Le vin orange, effet de mode ou simple retour aux sources ?

Surprise ! Le vin orange opère depuis quelques années un retour inattendu sur le devant de la scène. Attention toutefois, celui-ci n’a rien à voir avec le vin bleu, folle création d’une équipe de chimistes espagnols ; le vin orange est un produit naturel issu d’un savoir-faire né dans le Caucase il y a près de 6000 ans. Remercions les aventuriers de l’authentique, vignerons et connaisseurs, pour cette emballante redécouverte.
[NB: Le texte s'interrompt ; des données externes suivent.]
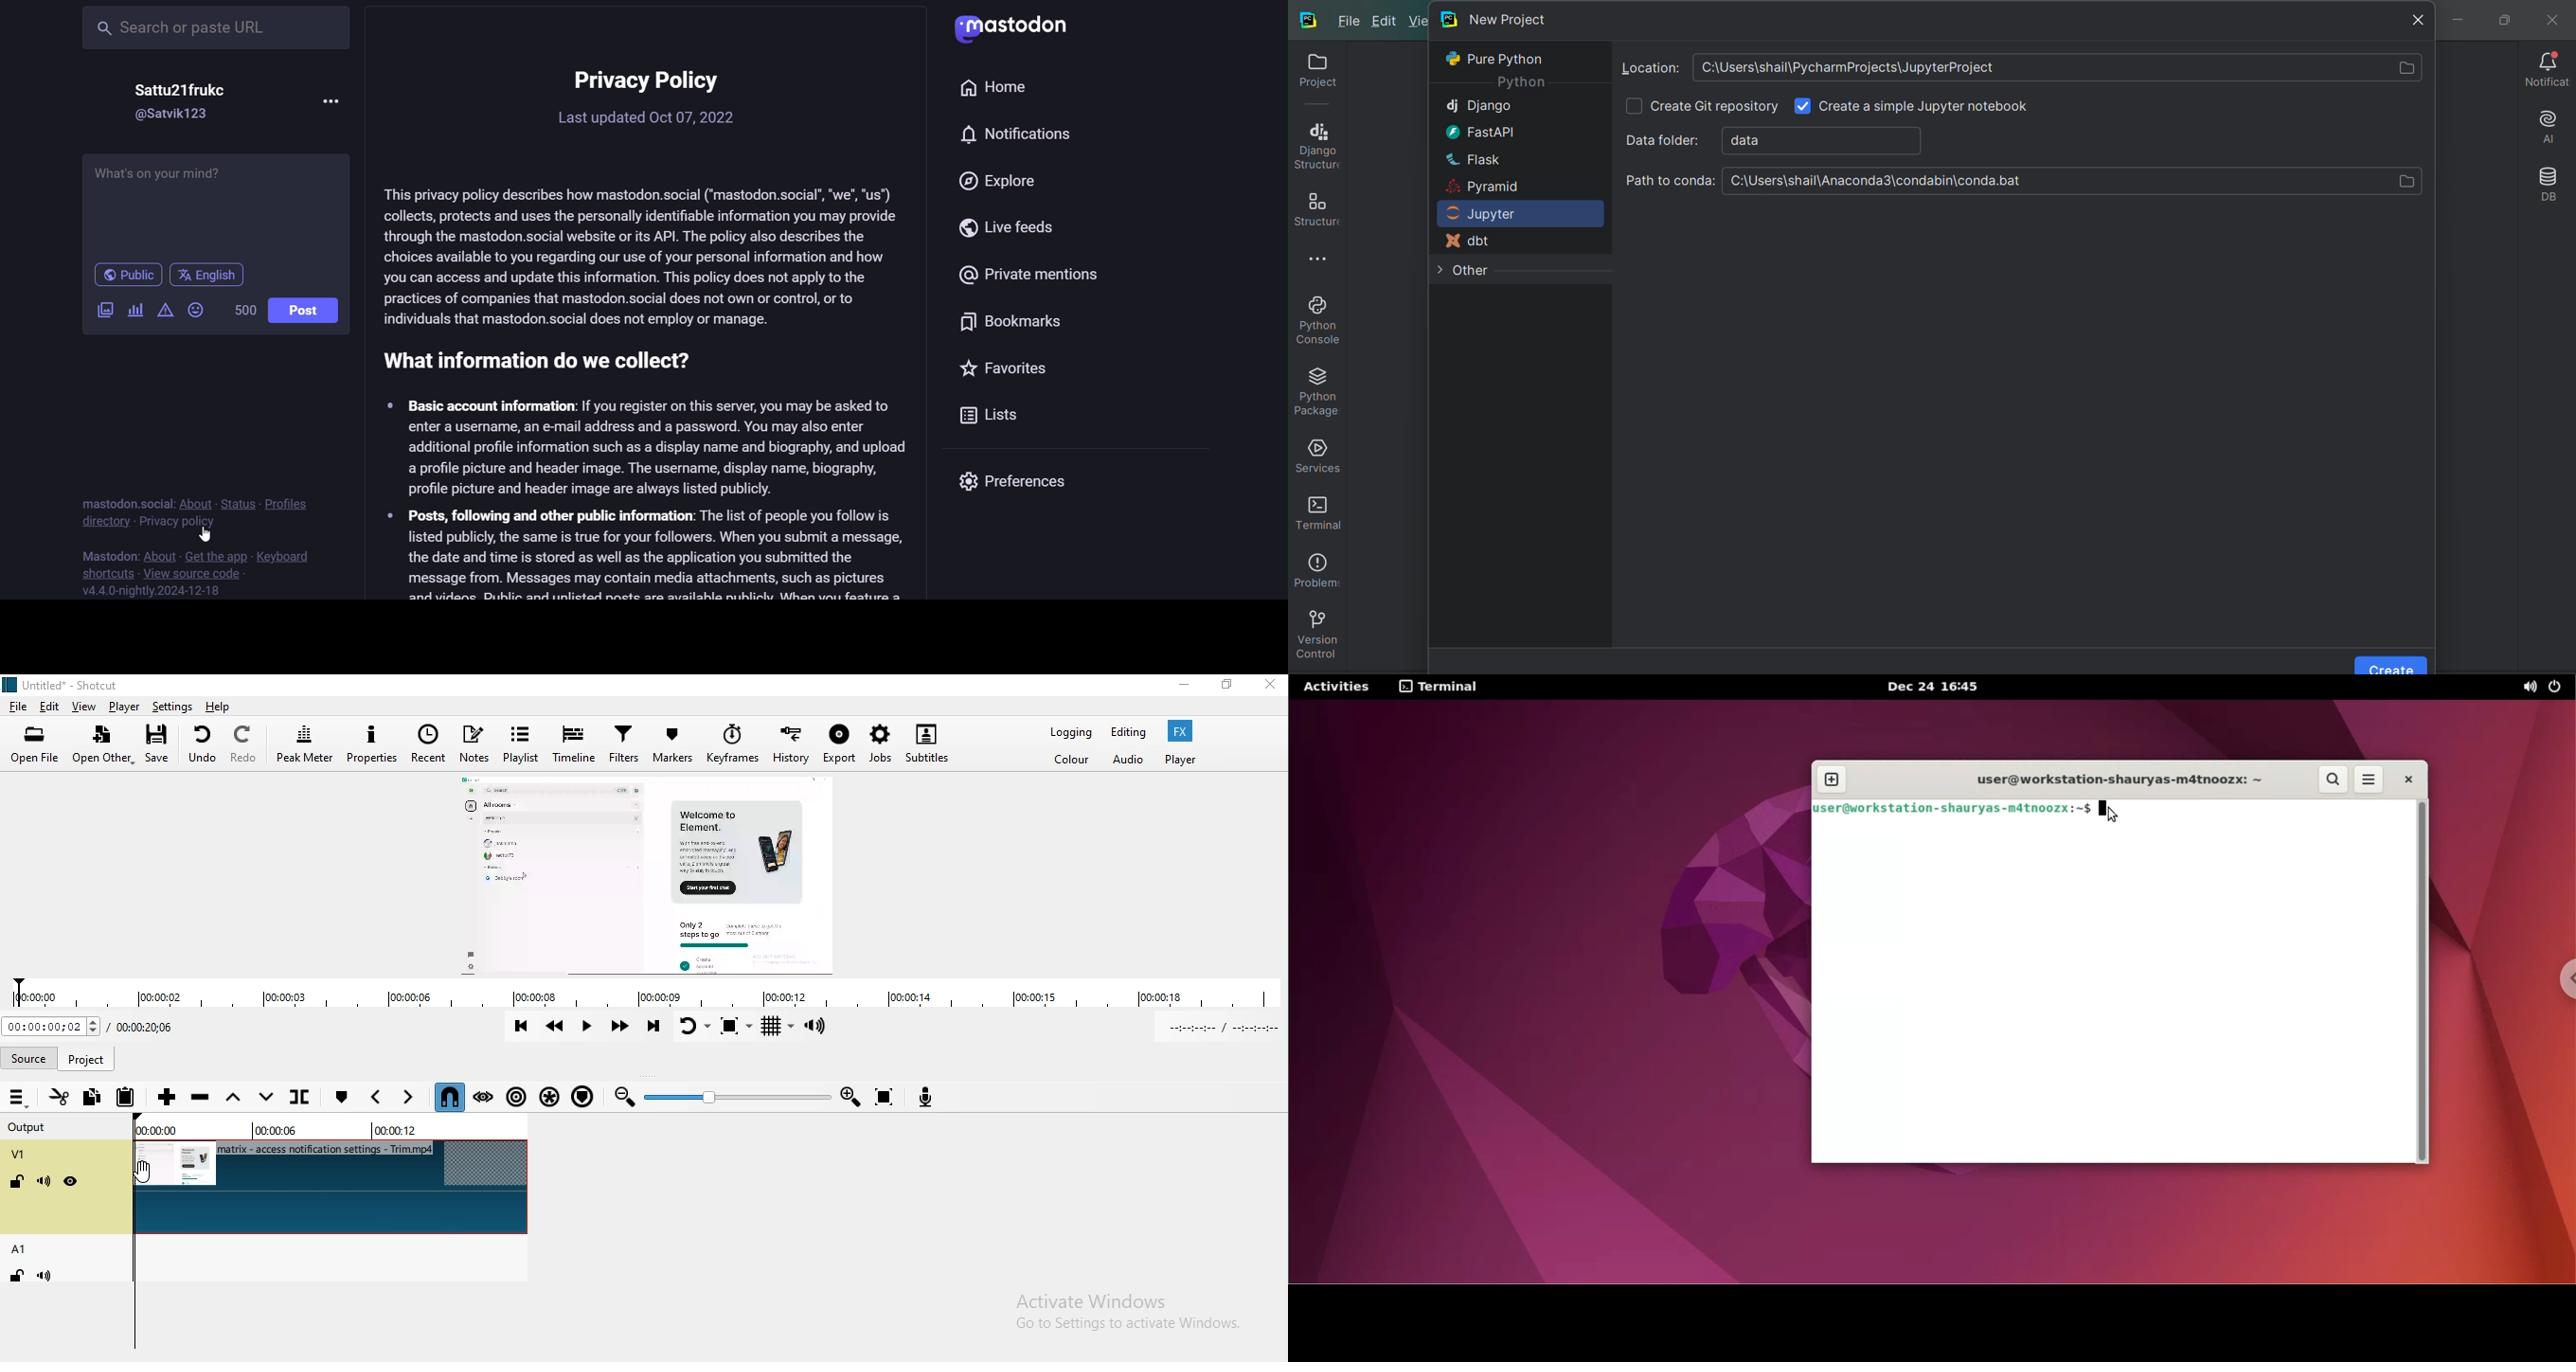 The image size is (2576, 1372). Describe the element at coordinates (378, 1098) in the screenshot. I see `Previous marker` at that location.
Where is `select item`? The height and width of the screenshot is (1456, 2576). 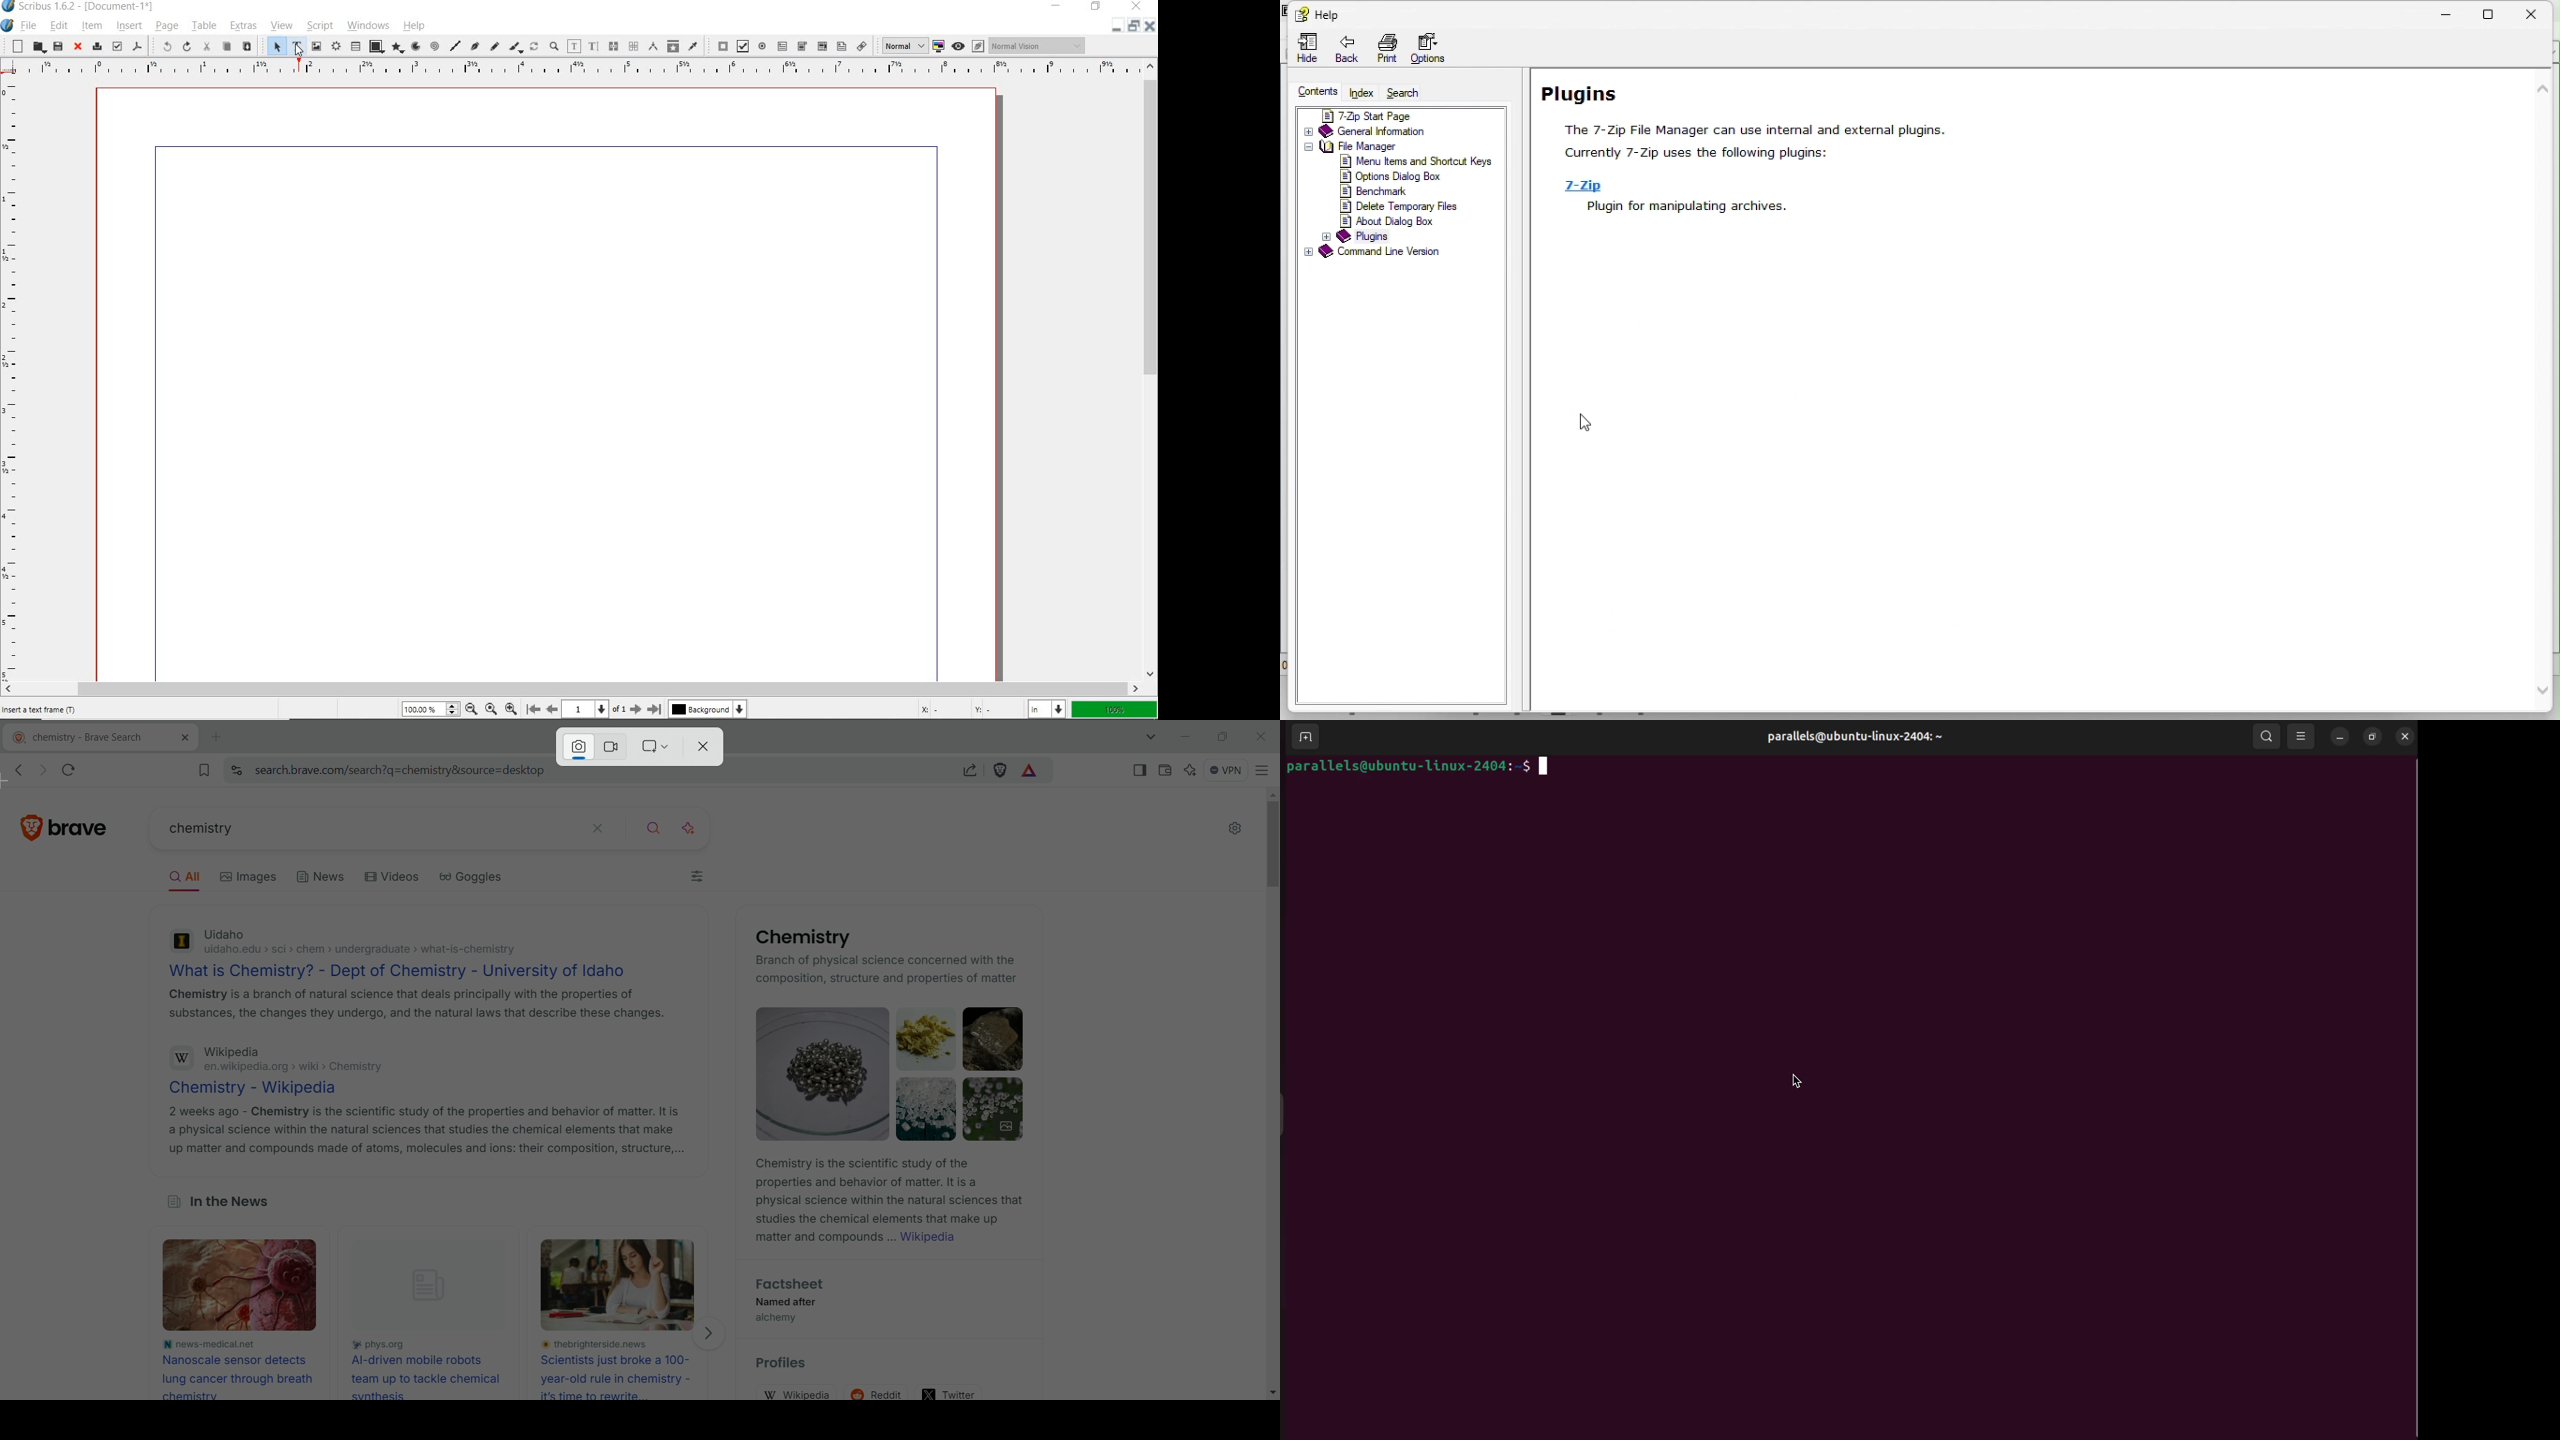
select item is located at coordinates (275, 46).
Quand une quatrième couleur s’invite à la fête


Savourer un vin orange reste une expérience exaltante. D’abord pour ses racines géorgiennes puis pour la méthode singulière de macération pelliculaire longue où le raisin blanc fermente intégralement (jus, peau et parfois rafles) dans une amphore enterrée et scellée jusqu’à 7 mois. C’est cette ancestrale technique de vinification qui, avec la présence des tanins, donne au vin la subtile couleur dorée et mielleuse tirant vers l’orange et contribue à procurer en bouche fraîcheur et persistance aromatique.

De l’antique Géorgie à l’Europe de l’Ouest


Si le vin blanc de macération semble renaître sous nos yeux comme par magie, il n’avait pas pour autant disparu des radars. En effet, un petit nombre de vignerons installés tout près de nous dans un périmètre réduit entre l’est de l’Italie (Frioul) et l’ouest de la Slovénie, perpétuent depuis des générations les vendanges éraflées, soit en respectant les origines géorgiennes de vinification, soit en appliquant une vinification en cuve d’une durée plus courte comprise entre 3 et 4 mois. Et puis, il y a une dizaine d’années, à l’instar de leurs collègues siciliens et espagnols, les vignerons français respectueux des gestes séculaires leur emboîtent le pas. Dans le Roussillon, en Savoie, en Val de Loire et dans le Jura, le vin orange ravit les gourmands.

Et à l’heure de la dégustation ?


Qu’il soit produit en monocépage ou par assemblage, le vin orange exhale les particularités de son terroir. Professionnels et connaisseurs s’accordent à dire qu’il s’agit d’un vin de caractère qui exacerbe des arômes d’agrumes émaillés de notes torréfiées et épicées. Toutefois, les remarques cinglantes ne manquent pas pour relativiser l’engouement soudain, beaucoup considérant le vin orange comme un nectar bobo tout à fait dispensable au vu de son médiocre rapport qualité/prix (compter plus de 15 euros en moyenne). Si l’heure de l’apéro et le plateau de fromages semblent être les solutions de facilité pour une dégustation sans danger, le vrai défi s’inscrit dans la réussite d’un accord mets-vins. Et le potentiel est réel ! Ne boudons pas cette promesse de voyage supplémentaire vers la convivialité et le plaisir. Déjà pour le travail appliqué des vignerons, le vin orange mérite notre considération.